Writing in the US naval magazine Proceedings to mark the 25th anniversary of the explosion, Geraghty argues that America's "timidity to respond created an aura of impunity that the Islamic extremists sensed and pursued all the way to the September 11 attacks."

In the article -- entitled "We Came in Peace" despite US support for Israel and Israeli-backed Lebanese militias then taking part in the 1975-1990 Civil War -- Geraghty draws direct links between the 1983 bombing and Al-Qaeda's later attacks against Western interests. He also claims that Imad Mughniyeh, the Hizbullah operative whom many believe planned the 1983 attack, met with Osama bin Laden in Sudan the year before Al-Qaeda's first strike against a US target.

Geraghty says Mughniyeh taught bin Laden how to conduct the simultaneous suicide strikes that became the hallmark of Al-Qaeda operations. "Before a meeting between bin Laden and Mughniyeh in Sudan in 1996, Al-Qaeda did not have this expertise," Geraghty writes. Mughniyeh died in a car-bomb explosion in Damascus in February this year after over two decades spent on America's and Israel's most-wanted lists. Geraghty describes his death as "long overdue justice."

In the article, he says the 1983 bombing "exposed a deep-seated religious fanaticism fanned by Islamic jihadists without sectarian divisions."

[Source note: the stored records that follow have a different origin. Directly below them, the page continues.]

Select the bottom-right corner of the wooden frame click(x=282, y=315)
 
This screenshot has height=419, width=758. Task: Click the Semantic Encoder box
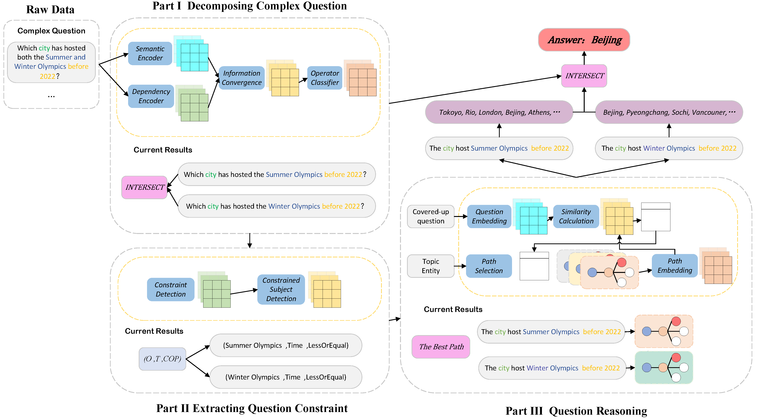pos(150,53)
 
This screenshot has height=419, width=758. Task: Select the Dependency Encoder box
pos(151,96)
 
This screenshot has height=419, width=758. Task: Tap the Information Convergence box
pos(242,78)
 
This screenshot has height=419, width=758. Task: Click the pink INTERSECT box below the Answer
pos(584,76)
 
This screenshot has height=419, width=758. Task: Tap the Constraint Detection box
pos(171,289)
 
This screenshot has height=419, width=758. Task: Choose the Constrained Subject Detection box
pos(281,289)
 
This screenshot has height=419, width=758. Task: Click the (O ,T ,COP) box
pos(162,359)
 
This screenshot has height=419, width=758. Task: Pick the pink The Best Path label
pos(441,347)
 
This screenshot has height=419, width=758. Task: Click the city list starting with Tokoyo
pos(499,112)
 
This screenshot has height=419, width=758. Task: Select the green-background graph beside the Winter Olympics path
pos(664,368)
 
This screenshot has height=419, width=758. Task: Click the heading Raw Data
pos(50,10)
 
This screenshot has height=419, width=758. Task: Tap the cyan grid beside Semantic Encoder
pos(194,57)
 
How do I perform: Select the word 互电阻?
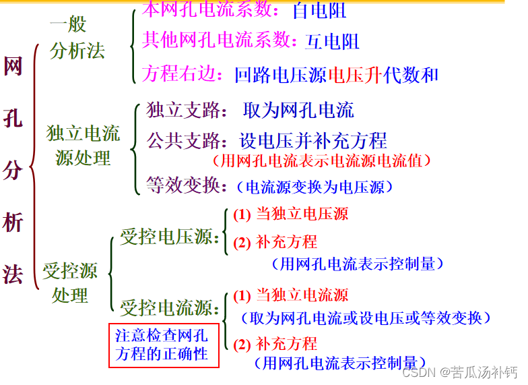click(x=332, y=42)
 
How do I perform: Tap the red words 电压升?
click(x=355, y=75)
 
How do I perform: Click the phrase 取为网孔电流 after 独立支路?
click(x=298, y=110)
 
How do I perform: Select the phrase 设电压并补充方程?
click(x=313, y=140)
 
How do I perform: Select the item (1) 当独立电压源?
click(x=291, y=214)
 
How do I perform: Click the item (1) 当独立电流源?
click(x=291, y=295)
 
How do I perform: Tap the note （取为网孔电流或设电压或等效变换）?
click(x=366, y=318)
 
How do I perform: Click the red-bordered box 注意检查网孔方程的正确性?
click(x=164, y=345)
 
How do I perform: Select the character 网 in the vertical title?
click(x=13, y=67)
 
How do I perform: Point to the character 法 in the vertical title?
click(x=13, y=274)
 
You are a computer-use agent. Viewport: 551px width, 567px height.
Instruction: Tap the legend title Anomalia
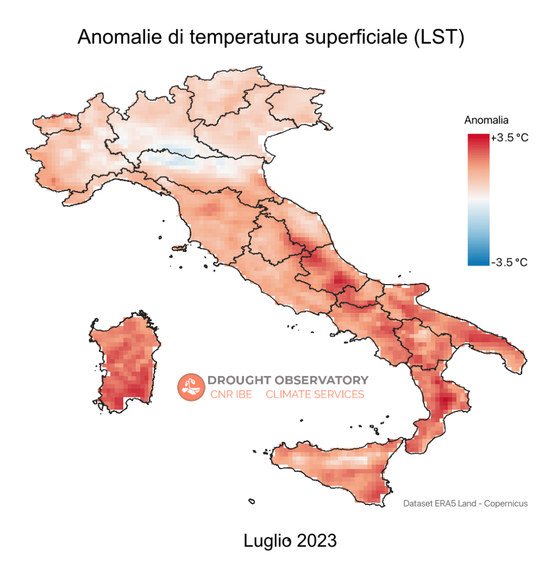click(x=486, y=120)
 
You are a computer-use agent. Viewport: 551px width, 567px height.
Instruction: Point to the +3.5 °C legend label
click(x=510, y=138)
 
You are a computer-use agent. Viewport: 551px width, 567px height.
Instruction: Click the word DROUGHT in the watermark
click(x=239, y=380)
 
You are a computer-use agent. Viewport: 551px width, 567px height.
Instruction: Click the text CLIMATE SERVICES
click(x=315, y=394)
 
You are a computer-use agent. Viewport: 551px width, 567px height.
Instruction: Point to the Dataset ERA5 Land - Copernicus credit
click(x=465, y=503)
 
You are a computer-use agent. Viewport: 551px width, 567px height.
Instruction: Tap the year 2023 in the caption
click(x=316, y=540)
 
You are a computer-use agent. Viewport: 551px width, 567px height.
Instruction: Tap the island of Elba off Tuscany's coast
click(x=179, y=248)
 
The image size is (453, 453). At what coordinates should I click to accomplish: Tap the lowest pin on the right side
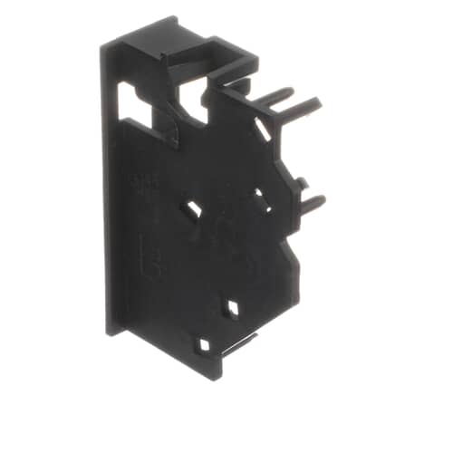pos(312,203)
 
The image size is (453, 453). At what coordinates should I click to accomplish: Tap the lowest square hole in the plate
pos(205,345)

He rejects claims that Sunni and Shiite religious differences mean their respective militant groups should be treated as separate entities. "What continues to unfold is the debunking of the theory that an ideological separation between the Sunnis and Shiites would prevent any mutual cooperation in operations against a common enemy," he writes.

The article also blames Iran and Syria for helping to orchestrate the suicide attack and says the attack against US troops and another targeting French forces "achieved their strategic goal: the withdrawal of the multinational force from Lebanon and a dramatic change in US national policy."

In the months after the attack, the US withdrew its troops from Lebanon. The attack came after the US had provided naval gunfire support to a Lebanese Army operation, which undermined their impartial status as peacekeepers. Geraghty says he advised against providing such assistance, claiming to have warned fellow officers that "we were going to pay in blood for this decision."

Geraghty says Iran's intentions have not changed since the the Islamic Revolution. "Iranian persistence and determination has paid off handsomely in terms of regional influence, political power and military prowess," he writes. "It is clear that their brashness and the carnage they inflict continue to expand."

He accuses Iran of deliberately destabilizing the Middle East to maintain its influence in foreign countries. "Iranian mullahs have chosen to wage a radically aggressive campaign to create and accelerate instability throughout the region by using their proxies" he writes.

He uses the article to warn that the US is at risk of being targeted by Hizbullah. It is "more probable than possible that Iran will use its favorite proxy, Hizbullah, to carry out future attacks against the West including the US ... we could well find ourselves, in our own country, the recipient of a weapon of mass destruction," he says.